Consigna dada | Según el fragmento siguiente sobre la historiografía de la música popular, ¿en qué narrativas dividió David Sanjek las historias de la música popular estadounidense? Menciónalas todas.

Las razones de esta escasa reflexión histórica en los estudios de música popular son múltiples. Por una parte, se han naturalizado durante décadas el tiempo y los “regímenes de historicidad” (la manera en que se configuran las relaciones entre pasado, presente y futuro) que condicionan las historias posibles (Hartog, 2002). Por otra, se ha descuidado el análisis de los relatos sobre el pasado de la música popular. Las tramas narrativas no han sido un objeto de estudio recurrente en la disciplina, a pesar de su obvia importancia en la fosilización del canon. Hay contadas pero notables excepciones a esta omisión. En 1990, Sarah Thornton identificó cuatro criterios por los cuales se asigna importancia histórica a un evento de la música popular: ventas, interés biográfico, recepción por la crítica y cobertura mediática. Según ella, cada criterio generaba una “estrategia” diferente de ordenar el pasado que consistía, respectivamente, en escribir listados, biografías, erigir un canon o tomar las publicaciones especializadas como “ventana” al pasado (Thornton, 1990, pp. 87-89). Por su parte, Simon Frith dividió en 2007 las narrativas históricas de la música popular en cinco modelos: el basado en la industria; el musicológico, estructurado en géneros y estilos; el sociológico, en el que los cambios musicales reflejan los cambios sociales; el histórico, que discurre cronológicamente; y el de la historia del arte, dedicado a figuras y piezas musicales trascendentes (Frith, 2007). Ambas clasificaciones simplifican demasiado cada narrativa y son poco operativas porque tantos sus “criterios” como sus “estrategias” se superponen a menudo y resulta complicado encontrar ejemplos que sigan estrictamente uno de los modelos, por lo que no han tenido mucha repercusión práctica.

Un intento más sistemático de clasificación es Stories We Could Tell, libro que David Sanjek escribió hace unos quince años y fue actualizando hasta 2007, pero dejó inédito al fallecer prematuramente en 2011. El original fue recuperado de su ordenador y publicado en 2019. Sanjek dividió las historias de la música popular estadounidense en ocho narrativas: instintiva, darwiniana, heroica, ritual, aluvial, agorafóbica, maniquea y mítica. Como ha señalado Dai Griffiths, la taxonomía es desigual, confusa, cuando no abiertamente equívoca (como su uso de la palabra “agorafobia” para designar el recelo hacia el mercado), y sus narrativas se solapan continuamente (Griffiths, 2019). Atraviesa todo el libro un marcado discurso que subraya la excepcionalidad estadounidense en la música popular, en ocasiones incluso una narrativa heroica, y su llamamiento final a un enfoque “horizontal”, que se traduce sencillamente en más contextualización y una cierta antipatía por el análisis musical, suena ya obsoleto (Sanjek, 2019, pp. 201-213). También llama la atención la práctica ausencia en el volumen de referencias bibliográficas de historiadores o filósofos de la historia, así como la escasa reflexión sobre el tiempo y la causalidad. En todo caso, se trata de un proyecto sin precedentes en la historiografía de la música popular.

Datos proporcionados |
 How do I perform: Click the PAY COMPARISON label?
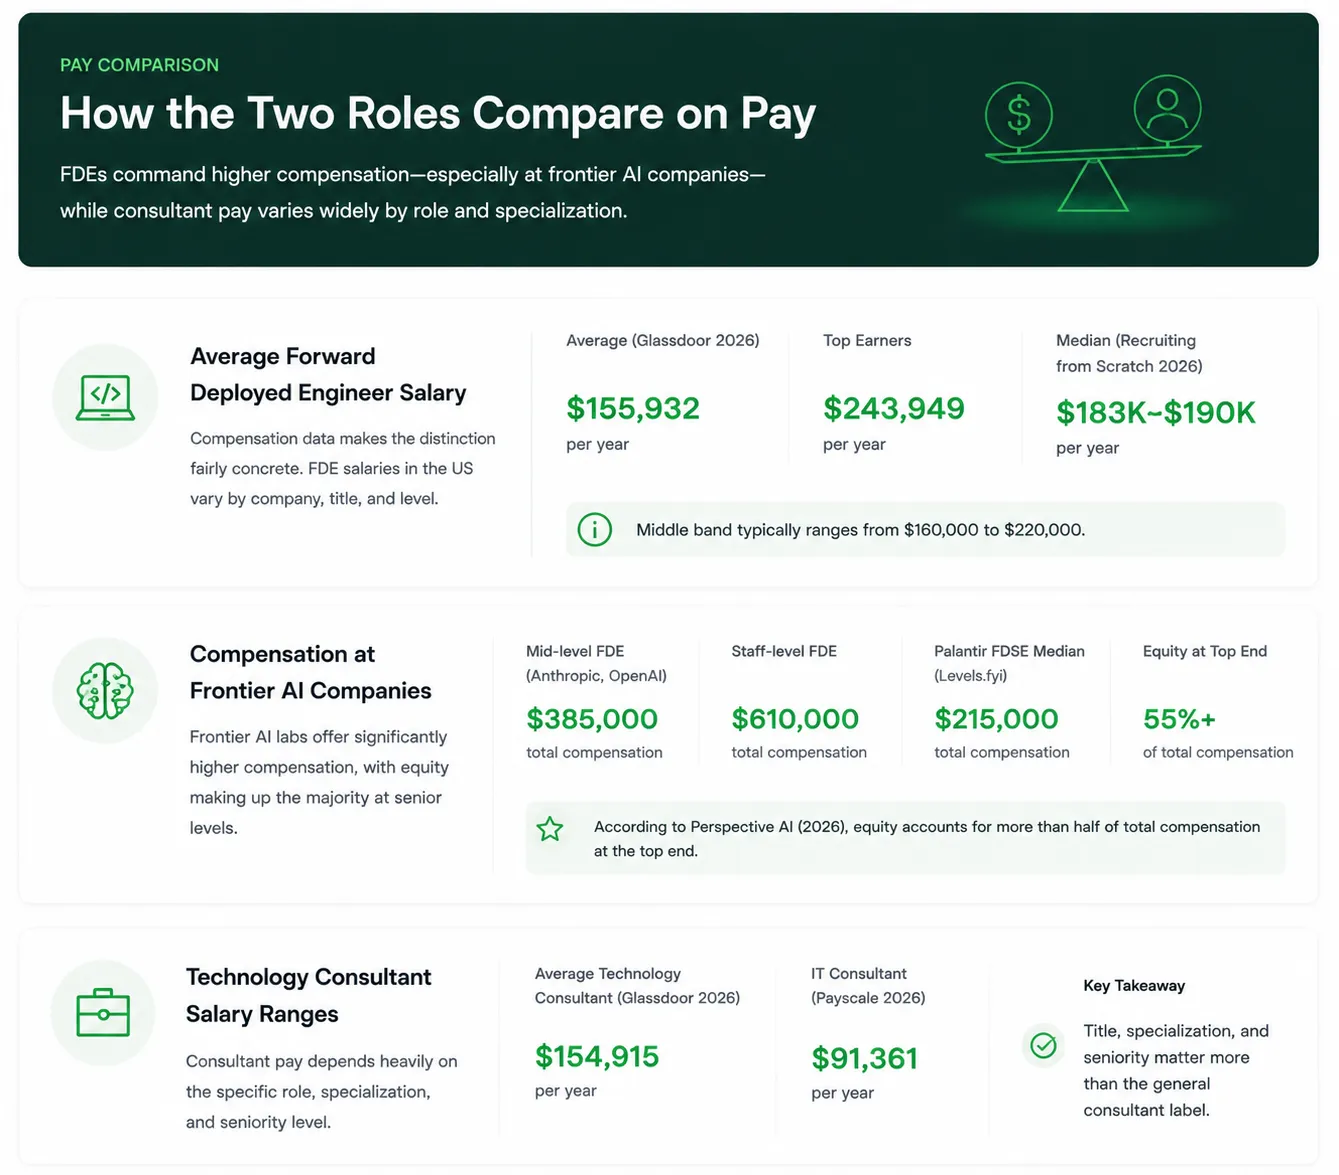tap(139, 65)
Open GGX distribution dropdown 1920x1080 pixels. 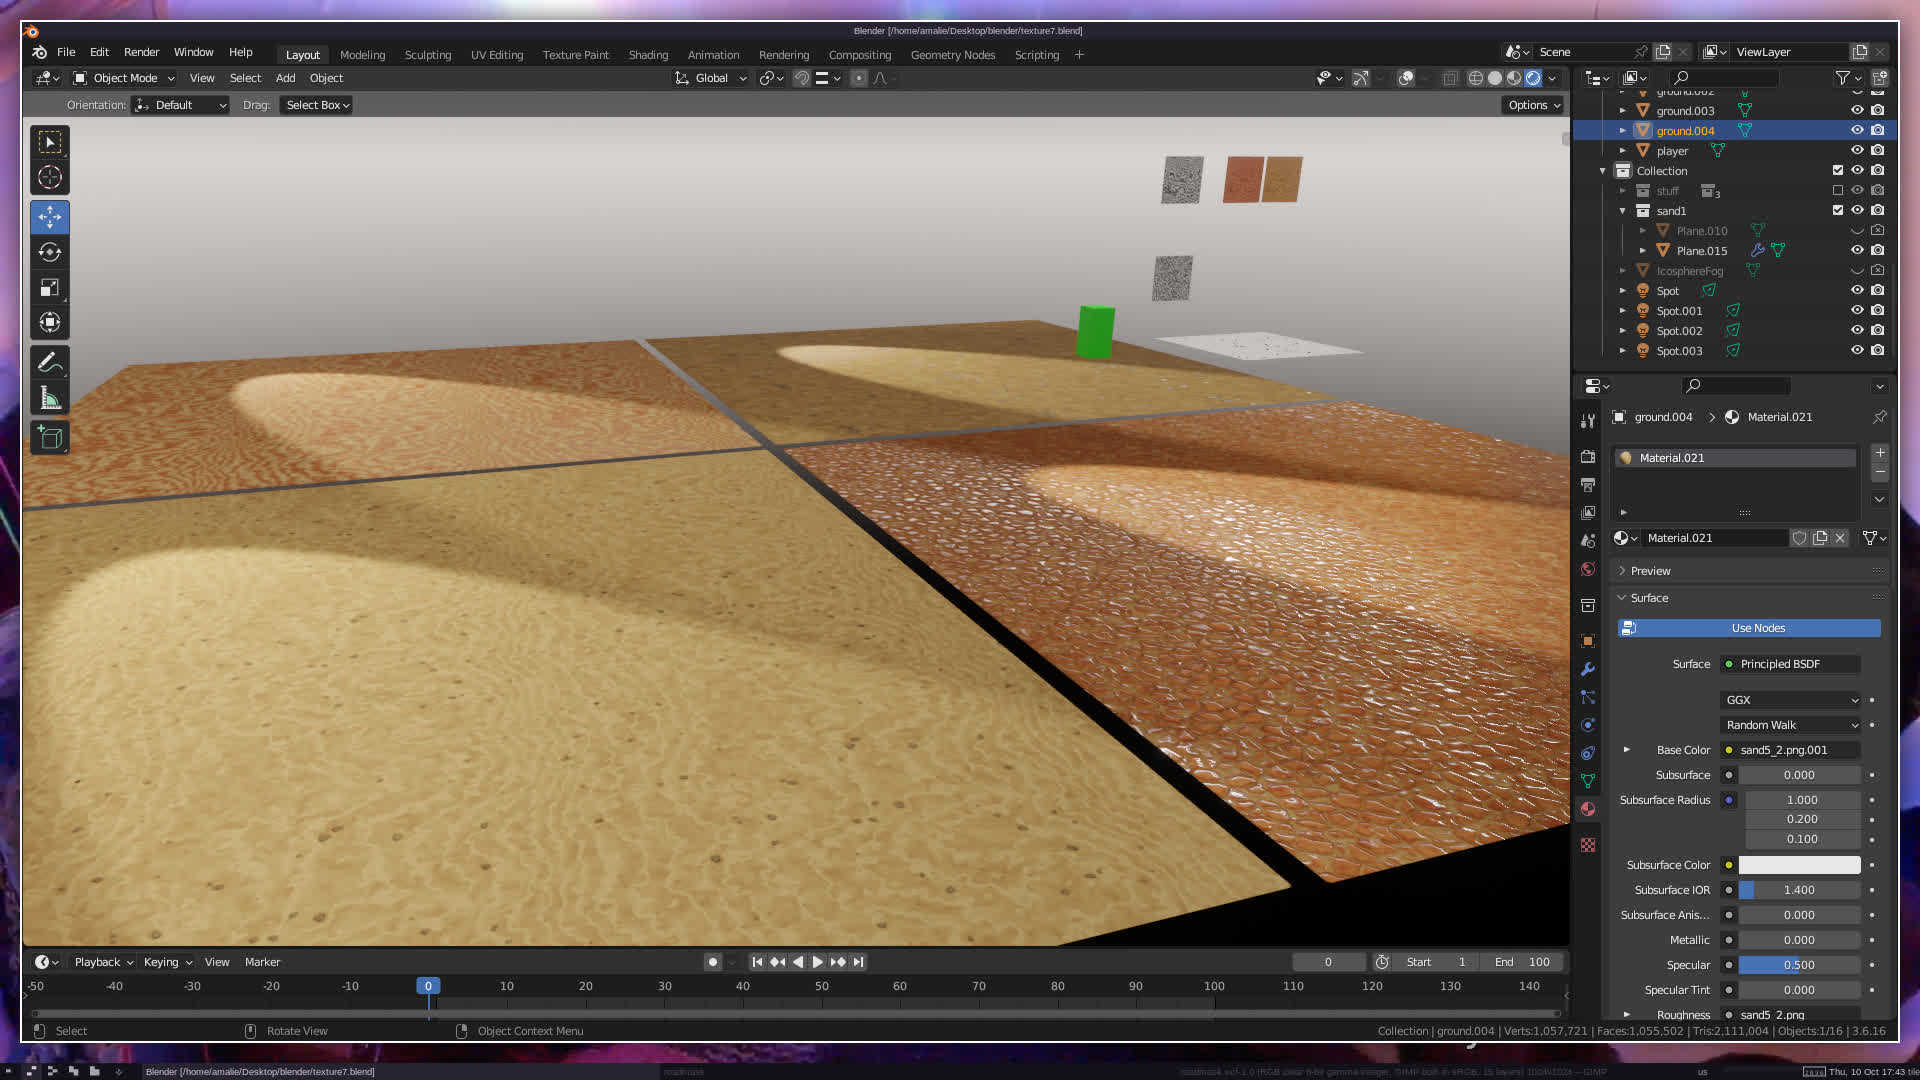point(1790,700)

Respuesta del ejercicio |
- Instintiva
- Darwiniana
- Heroica
- Ritual
- Aluvial
- Agorafóbica
- Maniquea
- Mítica